Nanni, Nanni, Nanni, Signore Moretti



Sorti de la salle de cinéma, cueilli par un froid qui n'a rien de saison. Et pourtant je viens de quitter un ami de longue date, d'une amitié platonique.
"Bianca" avait été pour moi la découverte d'un nouveau cinéaste Italien, acteur-réalisateur qui parlait si bien de la société, notre société à travers nos vies, nos travers, nos désirs et nos désillusions.J'avais adoré aussi "Palombella Rossa", et tous les films qui suivraient. J'aime profondément cet homme dont j'ai su de suite qu'il ne ferait pas de film pour faire un film... de plus. Mais seulement parce qu'il avait à nous dire, à nous provoquer, à nous questionner, à travers lui, Michele, Nanni, Moretti.

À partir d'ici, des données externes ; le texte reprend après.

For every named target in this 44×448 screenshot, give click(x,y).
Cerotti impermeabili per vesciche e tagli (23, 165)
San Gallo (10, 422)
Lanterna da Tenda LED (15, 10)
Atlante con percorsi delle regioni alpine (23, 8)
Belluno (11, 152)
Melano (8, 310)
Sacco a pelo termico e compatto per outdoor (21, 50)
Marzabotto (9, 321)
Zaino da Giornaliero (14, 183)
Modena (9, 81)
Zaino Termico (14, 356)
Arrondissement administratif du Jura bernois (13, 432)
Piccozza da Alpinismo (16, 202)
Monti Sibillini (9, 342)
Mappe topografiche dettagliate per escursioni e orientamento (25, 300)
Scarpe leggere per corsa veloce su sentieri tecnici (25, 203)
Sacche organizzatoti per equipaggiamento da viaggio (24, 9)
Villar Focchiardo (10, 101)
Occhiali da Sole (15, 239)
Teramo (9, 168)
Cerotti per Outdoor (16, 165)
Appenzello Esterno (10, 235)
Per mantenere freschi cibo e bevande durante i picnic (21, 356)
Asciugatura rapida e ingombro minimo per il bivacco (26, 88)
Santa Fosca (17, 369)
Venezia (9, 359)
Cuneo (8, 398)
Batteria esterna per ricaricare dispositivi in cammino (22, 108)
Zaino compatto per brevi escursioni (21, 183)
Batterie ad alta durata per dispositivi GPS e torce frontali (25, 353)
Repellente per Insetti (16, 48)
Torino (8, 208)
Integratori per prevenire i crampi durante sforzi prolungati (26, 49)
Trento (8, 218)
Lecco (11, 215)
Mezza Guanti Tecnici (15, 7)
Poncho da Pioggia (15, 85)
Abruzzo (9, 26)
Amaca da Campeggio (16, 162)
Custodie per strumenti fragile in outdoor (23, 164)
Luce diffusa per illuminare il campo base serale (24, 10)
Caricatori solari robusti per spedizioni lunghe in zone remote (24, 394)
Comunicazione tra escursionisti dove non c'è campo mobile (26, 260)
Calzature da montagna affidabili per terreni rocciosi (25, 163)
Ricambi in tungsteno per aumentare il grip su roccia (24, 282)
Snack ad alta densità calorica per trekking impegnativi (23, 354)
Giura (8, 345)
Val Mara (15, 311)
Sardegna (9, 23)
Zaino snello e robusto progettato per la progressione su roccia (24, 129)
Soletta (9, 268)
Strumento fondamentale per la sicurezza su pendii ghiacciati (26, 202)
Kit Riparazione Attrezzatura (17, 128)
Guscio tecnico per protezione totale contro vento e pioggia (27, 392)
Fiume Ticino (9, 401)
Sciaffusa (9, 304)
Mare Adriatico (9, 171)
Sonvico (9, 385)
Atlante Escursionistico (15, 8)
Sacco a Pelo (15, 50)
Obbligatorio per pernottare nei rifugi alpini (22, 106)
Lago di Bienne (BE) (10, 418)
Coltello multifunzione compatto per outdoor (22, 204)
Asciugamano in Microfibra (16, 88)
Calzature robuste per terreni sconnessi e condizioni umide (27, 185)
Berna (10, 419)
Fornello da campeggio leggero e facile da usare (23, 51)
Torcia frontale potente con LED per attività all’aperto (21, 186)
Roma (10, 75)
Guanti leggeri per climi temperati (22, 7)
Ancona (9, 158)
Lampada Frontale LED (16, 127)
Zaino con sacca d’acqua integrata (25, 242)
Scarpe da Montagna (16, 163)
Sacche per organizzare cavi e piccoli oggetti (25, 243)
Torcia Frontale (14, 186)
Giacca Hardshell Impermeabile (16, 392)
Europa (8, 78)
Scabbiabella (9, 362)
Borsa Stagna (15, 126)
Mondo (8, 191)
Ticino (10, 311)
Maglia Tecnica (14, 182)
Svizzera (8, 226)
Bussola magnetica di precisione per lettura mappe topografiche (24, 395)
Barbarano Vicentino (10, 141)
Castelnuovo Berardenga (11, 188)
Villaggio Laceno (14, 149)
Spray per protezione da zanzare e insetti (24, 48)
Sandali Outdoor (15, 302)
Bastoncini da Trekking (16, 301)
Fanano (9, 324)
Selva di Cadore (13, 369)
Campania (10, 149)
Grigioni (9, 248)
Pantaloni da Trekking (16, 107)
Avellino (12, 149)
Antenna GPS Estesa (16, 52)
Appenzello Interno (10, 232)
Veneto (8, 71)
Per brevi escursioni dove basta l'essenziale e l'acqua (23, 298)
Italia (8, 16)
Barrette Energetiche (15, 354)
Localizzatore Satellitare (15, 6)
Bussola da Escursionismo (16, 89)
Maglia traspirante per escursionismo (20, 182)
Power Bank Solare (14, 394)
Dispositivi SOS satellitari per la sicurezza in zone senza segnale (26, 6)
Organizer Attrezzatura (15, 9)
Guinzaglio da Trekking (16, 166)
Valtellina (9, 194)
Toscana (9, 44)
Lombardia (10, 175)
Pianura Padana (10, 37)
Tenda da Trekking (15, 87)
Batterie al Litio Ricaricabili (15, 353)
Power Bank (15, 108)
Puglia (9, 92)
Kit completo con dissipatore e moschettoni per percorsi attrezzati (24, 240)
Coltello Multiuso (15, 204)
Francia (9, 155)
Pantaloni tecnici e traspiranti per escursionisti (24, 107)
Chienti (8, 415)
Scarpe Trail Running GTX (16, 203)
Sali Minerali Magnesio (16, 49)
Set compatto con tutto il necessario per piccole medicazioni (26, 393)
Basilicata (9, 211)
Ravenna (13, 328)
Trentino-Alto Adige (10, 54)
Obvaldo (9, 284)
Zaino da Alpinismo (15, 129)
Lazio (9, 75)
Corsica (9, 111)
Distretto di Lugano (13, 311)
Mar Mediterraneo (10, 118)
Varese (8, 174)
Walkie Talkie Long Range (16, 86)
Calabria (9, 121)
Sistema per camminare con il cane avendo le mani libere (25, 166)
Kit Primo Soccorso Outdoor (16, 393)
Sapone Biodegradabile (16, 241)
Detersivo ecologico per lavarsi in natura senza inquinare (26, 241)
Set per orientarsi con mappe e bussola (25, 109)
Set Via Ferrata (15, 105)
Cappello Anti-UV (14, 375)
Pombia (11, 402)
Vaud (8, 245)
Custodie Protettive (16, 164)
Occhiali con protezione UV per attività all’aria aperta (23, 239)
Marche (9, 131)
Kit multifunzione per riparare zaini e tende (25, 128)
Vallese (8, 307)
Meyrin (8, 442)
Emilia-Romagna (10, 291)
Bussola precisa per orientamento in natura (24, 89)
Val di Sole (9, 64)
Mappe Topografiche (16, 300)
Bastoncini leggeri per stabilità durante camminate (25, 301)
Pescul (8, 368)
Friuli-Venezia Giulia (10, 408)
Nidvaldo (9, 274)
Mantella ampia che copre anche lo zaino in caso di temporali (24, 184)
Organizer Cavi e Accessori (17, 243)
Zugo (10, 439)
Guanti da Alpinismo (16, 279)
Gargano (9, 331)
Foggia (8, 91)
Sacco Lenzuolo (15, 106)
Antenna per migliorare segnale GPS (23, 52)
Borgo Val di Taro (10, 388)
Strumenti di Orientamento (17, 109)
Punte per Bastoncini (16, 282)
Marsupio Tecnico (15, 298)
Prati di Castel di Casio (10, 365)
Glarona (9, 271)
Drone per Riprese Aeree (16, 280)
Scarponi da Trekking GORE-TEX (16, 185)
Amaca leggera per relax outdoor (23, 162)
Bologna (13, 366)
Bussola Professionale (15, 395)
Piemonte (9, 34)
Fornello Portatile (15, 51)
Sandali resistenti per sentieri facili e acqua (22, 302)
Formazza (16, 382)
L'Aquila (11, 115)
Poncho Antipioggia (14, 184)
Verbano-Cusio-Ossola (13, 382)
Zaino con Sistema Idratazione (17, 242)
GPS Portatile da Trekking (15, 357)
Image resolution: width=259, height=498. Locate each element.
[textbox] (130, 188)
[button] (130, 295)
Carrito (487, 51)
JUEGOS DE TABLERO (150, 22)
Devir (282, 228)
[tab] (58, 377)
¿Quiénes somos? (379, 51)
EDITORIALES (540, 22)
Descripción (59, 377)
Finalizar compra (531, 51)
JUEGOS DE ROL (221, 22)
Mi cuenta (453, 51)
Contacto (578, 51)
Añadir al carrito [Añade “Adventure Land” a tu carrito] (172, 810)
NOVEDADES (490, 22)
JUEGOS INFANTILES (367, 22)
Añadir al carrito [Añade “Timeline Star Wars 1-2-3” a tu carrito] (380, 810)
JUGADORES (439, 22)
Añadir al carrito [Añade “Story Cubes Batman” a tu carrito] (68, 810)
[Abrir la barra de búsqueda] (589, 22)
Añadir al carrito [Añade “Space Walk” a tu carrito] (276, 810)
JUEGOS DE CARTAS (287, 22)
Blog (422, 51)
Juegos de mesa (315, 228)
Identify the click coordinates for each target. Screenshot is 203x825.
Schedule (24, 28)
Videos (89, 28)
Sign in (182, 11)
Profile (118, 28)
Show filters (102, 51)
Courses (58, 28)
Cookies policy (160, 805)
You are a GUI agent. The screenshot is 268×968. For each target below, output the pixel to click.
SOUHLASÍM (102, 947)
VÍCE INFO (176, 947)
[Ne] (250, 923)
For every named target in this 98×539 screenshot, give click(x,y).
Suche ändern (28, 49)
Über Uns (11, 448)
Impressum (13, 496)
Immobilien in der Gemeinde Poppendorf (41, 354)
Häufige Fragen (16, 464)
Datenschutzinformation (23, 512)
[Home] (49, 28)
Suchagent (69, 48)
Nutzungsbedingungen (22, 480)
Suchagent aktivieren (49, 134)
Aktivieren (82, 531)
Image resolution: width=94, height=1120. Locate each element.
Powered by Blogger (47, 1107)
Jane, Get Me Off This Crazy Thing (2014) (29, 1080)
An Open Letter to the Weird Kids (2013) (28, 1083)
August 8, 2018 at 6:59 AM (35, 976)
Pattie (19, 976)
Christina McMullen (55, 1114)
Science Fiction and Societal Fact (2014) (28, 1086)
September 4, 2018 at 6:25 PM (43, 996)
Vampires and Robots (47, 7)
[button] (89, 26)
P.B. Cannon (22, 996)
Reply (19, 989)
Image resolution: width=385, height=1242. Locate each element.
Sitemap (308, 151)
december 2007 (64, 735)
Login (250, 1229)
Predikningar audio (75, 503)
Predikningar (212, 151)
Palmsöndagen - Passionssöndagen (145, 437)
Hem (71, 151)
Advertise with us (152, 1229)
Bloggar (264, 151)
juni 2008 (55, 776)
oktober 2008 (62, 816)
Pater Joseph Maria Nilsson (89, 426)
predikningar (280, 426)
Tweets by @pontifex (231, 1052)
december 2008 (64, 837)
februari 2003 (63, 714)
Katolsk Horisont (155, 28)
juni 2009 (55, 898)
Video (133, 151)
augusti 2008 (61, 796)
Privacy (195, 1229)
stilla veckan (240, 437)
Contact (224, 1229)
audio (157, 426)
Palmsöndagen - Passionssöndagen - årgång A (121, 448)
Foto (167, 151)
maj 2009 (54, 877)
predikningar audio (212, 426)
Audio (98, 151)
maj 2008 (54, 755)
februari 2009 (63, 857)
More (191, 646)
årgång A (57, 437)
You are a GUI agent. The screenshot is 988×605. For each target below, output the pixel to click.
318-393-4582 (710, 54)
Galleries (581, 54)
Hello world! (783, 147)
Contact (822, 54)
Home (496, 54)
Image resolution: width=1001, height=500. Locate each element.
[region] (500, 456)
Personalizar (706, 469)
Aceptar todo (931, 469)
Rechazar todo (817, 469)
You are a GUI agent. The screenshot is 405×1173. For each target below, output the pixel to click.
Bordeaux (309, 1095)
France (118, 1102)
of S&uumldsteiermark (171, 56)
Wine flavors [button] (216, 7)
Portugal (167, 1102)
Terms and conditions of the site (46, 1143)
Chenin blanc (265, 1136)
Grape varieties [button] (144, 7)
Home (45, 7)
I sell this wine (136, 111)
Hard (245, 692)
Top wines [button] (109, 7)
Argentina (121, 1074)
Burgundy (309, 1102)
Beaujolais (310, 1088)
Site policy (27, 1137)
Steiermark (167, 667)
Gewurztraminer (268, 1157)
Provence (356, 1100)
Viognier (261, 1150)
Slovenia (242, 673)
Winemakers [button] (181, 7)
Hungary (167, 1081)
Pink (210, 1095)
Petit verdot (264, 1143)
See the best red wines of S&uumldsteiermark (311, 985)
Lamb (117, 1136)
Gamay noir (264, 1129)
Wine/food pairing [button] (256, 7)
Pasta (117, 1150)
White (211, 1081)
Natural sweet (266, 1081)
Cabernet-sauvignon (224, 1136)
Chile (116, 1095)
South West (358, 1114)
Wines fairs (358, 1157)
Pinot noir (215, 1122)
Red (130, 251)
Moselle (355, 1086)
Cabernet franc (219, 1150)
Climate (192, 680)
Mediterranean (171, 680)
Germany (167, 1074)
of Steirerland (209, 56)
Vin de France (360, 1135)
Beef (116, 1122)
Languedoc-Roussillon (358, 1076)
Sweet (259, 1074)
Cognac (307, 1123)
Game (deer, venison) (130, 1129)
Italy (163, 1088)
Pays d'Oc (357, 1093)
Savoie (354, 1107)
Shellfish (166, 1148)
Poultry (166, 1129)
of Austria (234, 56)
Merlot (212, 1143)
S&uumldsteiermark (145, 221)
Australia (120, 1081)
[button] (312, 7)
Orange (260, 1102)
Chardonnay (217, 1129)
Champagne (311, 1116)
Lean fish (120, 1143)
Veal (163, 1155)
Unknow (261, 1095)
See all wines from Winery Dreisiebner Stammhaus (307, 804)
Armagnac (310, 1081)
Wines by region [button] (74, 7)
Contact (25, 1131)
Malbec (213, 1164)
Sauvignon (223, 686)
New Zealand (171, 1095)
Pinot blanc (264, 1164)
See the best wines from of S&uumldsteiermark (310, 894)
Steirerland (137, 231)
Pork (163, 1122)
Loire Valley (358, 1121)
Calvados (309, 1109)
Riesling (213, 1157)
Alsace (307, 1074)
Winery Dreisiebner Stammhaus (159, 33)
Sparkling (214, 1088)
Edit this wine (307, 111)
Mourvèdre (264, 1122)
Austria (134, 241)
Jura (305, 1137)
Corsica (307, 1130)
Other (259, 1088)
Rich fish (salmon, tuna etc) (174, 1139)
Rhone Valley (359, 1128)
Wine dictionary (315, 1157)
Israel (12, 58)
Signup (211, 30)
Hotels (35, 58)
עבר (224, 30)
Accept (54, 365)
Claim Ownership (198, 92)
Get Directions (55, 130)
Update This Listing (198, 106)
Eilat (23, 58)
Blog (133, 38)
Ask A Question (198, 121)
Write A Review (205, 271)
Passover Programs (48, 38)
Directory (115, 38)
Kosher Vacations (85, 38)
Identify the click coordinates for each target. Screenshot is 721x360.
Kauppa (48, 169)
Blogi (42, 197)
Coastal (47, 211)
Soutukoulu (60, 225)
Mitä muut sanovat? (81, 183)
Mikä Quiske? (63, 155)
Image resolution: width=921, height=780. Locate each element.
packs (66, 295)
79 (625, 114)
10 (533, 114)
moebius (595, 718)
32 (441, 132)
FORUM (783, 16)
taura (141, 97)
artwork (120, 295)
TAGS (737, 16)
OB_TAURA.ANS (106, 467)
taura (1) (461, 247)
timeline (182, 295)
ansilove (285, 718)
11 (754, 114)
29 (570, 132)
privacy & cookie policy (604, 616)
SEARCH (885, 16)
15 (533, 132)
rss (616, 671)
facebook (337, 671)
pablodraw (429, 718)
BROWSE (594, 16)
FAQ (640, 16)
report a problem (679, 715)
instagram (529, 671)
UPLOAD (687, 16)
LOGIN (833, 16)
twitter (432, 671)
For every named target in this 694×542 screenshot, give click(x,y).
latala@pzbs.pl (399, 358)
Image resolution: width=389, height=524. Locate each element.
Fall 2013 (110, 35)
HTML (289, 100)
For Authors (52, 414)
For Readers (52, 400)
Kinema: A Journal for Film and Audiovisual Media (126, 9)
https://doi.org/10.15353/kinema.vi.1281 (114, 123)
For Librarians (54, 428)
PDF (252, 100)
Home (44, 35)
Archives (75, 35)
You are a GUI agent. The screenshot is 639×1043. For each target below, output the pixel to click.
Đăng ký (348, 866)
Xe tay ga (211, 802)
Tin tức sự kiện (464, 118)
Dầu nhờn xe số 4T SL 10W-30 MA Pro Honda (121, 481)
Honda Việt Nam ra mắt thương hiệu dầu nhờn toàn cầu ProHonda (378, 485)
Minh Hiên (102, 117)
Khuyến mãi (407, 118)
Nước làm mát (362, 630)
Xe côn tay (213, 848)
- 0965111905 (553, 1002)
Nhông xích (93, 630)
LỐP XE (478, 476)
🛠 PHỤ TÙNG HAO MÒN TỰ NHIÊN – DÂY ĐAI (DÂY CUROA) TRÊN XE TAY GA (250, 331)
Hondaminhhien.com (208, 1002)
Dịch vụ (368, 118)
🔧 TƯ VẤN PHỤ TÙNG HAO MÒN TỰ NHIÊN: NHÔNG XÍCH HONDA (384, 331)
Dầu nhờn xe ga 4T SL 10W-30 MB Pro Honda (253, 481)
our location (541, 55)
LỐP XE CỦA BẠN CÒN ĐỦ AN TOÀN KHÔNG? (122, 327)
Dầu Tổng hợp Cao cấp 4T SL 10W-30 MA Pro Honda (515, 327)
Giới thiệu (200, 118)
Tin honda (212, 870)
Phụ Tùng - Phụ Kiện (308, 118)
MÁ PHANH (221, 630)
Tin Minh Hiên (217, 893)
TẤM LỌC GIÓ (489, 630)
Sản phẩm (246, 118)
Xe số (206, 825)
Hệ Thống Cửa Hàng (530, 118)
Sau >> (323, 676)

Le Caïman ne fait pas exception à cette règle. Et si finalement le film parle évidemment de berlusconi, il nous parle aussi et surtout de nous, de notre position face à cette société mercantile où seule la vulgarité égale la médiocrité. Il nous parle de cette Italie qui fût belle, résiste encore parfois. D'une Italie vulgarisée par la loi de l'argent, des télévisions, des journaux berlusconiens. Que du capitalisme triomphant naissent des hommes tels que berlusconi, à cela rien d'étonnant. Le plus grave est qu'il s'approprie par les urnes le pouvoir législatif. Et seul en Italie résistent encore quelques juges courageux, incarnant presque à eux seuls le nécessaire contre-pouvoir. L'Italien est sorti affaibli, appauvri, malade de 30 ans de berlusconisme télévisuelle, c'est un fait. Un fait suffisamment sûr pour que même le téléspectateur "moyen" français soit bien incapable de regarder une chaîne de ce sinistre bouffon sans migrer ailleurs. Cet homme a joué habilement sur la volonté partagée par tous d'avoir une vie meilleure. Et pour cela il s'est bien sûr présenté en modèle absolu, dictateur d'opérette, entraînant l'Italie toujours plus bas. Jusqu'à se faire élire en prônant (bien entendu) moins d'état et plus de privé, refrain connu mais efficace, laissant la place aux requins dépeçant rageusement des services publics déjà mal en point. berlusconi disait en substance :"je suis milliardaire, élisez-moi, je ne mettrai pas les mains dans la caisse, je n'en ai pas besoin...". Et la moitié des Italiens de voter pour ce piètre bouffon.
Il n'y a pas d'équivalent en Europe d'un homme aussi puissant ayant tenu en ses mains un pays entier, économie et politique incestueusement mêlés. Et pourtant les gens savent, sont avertis. berlusconi a corrompu, est corruptible, a été condamné. Nanni interroge à plusieurs reprises ses personnages sur l'origine de la fortune de berlusconi, sur ses société écrans, ses prêtes noms. Les gens savent mais votent pour berlusconi, pour balkany, demain pour sarkozy ? Tout cela est bien triste et prépare idéalement la place à l’homme fort, fossoyeur de nos libertés.
Et la gauche officielle, proclamée comme telle, n'a que peu d'idées à opposer, toute affairée qu'elle est à se disputer une place au soleil.
Je me souviens qu'il y a quelques années, Nanni avait lors d'une manifestation de l'Olivier (gauche unie), saisit la tribune pour haranguer devant une foule énorme, les hommes politiques présents. Pour leur jeter à la face leur tristesse, fustiger leur inertie, leur incapacité à proposer, à résister brillamment et avec intelligence au caïman. Y a t'il UN seul Nanni Moretti en France ? Il Caimano est aussi une magnifique déclaration d'amour pour un cinéma militant, un hommage à Gian Maria Volonte, Michele Placido, Francesco Rosi... et tant d'autres.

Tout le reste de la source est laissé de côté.